Ahora bien, hay una cosa clara: mientras se mantenga el “modelo económico primario exportador”, no se solucionaran los problemas de fondo del país. No se trata de destruir nada, sino de rediseñar el “modelo económico” y ponerlo al servicio del desarrollo. El Perú ya vivió una coyuntura así, a finales del siglo XIX y principios del siglo XX, durante la llamada República Aristocrática, descrita con acierto por Basadre. Entonces también se potenció la economía, en base a un modelo primario exportador, que permitió acumular, pero se desaprovechó la oportunidad de impulsar el desarrollo. Ya antes había ocurrido lo mismo con el guano y el salitre. ¿Acaso no somos capaces de aprender de nuestra historia? Lo cierto es que seguimos teniendo una estructura productiva de sobrevivencia y eso es lo que hay que cambiar.

Seamos claros, el Perú no es un país de emprendedores, como tramposamente nos quieren hacer creer, sino de sobrevivientes. Hay esfuerzo, sí; pero no innovación, no desarrollo. Sin innovación no hay emprendimiento y tampoco desarrollo. Hay que leer bien a Schumpeter y también e Drucker. Pero para cambiar eso necesitamos rediseñar el “modelo económico”, no sólo darle un “rostro social”, como plantea Toledo. Eso es maquillaje. Algo si debe quedar claro: pedir un cambio del modelo económico, que en realidad es un rediseño, no es pisar el palito ni caer en el Ollantismo. El nacionalismo, junto con el fundamentalismo religioso, es la peor lacra que puede existir. Si no, veamos la historia del siglo XX que, como dijo Howsbaun, fue un “siglo corto”, pero de lejos el que más muertes produjo en la historia de la humanidad. Y todo, gracias al nacionalismo. Sin duda, Humala encarna una ideología trasnochada. Y en eso tiene que haber un deslinde claro. El problema es que siempre habrá Humalas mientras el “modelo económico” produzca exclusión y no reduzca la desigualdad. Y eso es lo que hay que cambiar.
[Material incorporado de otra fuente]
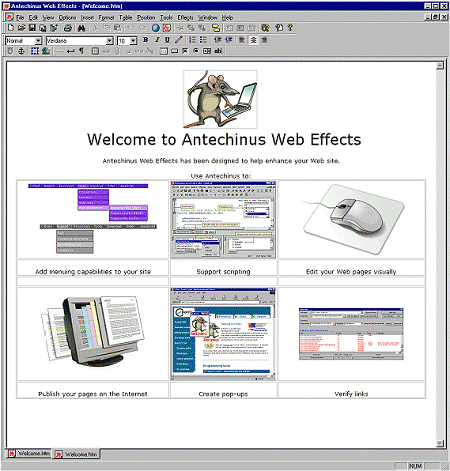Switch to the second Welcome.htm document tab
The image size is (450, 471).
(76, 454)
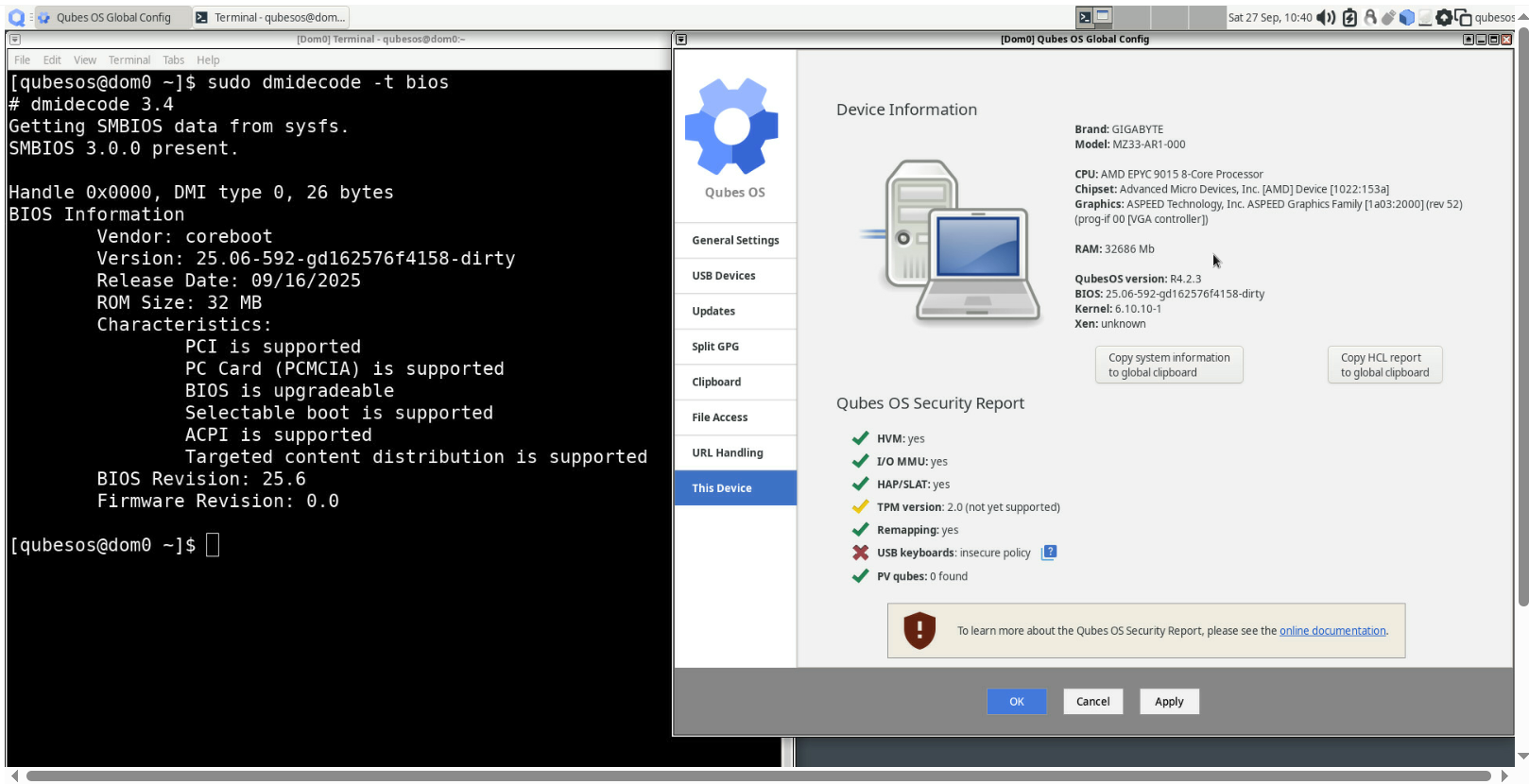Switch to the USB Devices section

coord(724,276)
En mi opinión, debemos evitar que el Perú caiga en manos autoritarias en el actual proceso electoral; pero también debemos exigir a quien encarne una opción “democrática” –bajo los criterios definidos más arriba- que realice cambios significativos en el modelo económico, para sentar las bases de un verdadero desarrollo. Hay que dar, de una vez por todas, el salto “cualitativo” del crecimiento económico al desarrollo (o, como dice el PNUD, “desarrollo humano sostenible”). Chile y Brasil, por mencionar los casos más exitosos en América Latina, ya lo han hecho. Esto ciertamente pasa por afectar algunos intereses poderosos, que lucran con la desigualdad social y pobreza de mucha gente, pero eso precisamente distingue a la democracia de lo que no es. Eso hace que la democracia funciones y se legitime como sistema y no vivamos siempre a la sombra del autoritarismo. Y permite además dinamizar las economías locales y darle sostenibilidad al crecimiento económico. De otra manera, éste siempre se verá amenazado por los conflictos sociales, que han mantenido una tendencia creciente en los últimos cinco años, situación que deberíamos cambiar. ¡Hagamos pues que la democracia funcione para todos!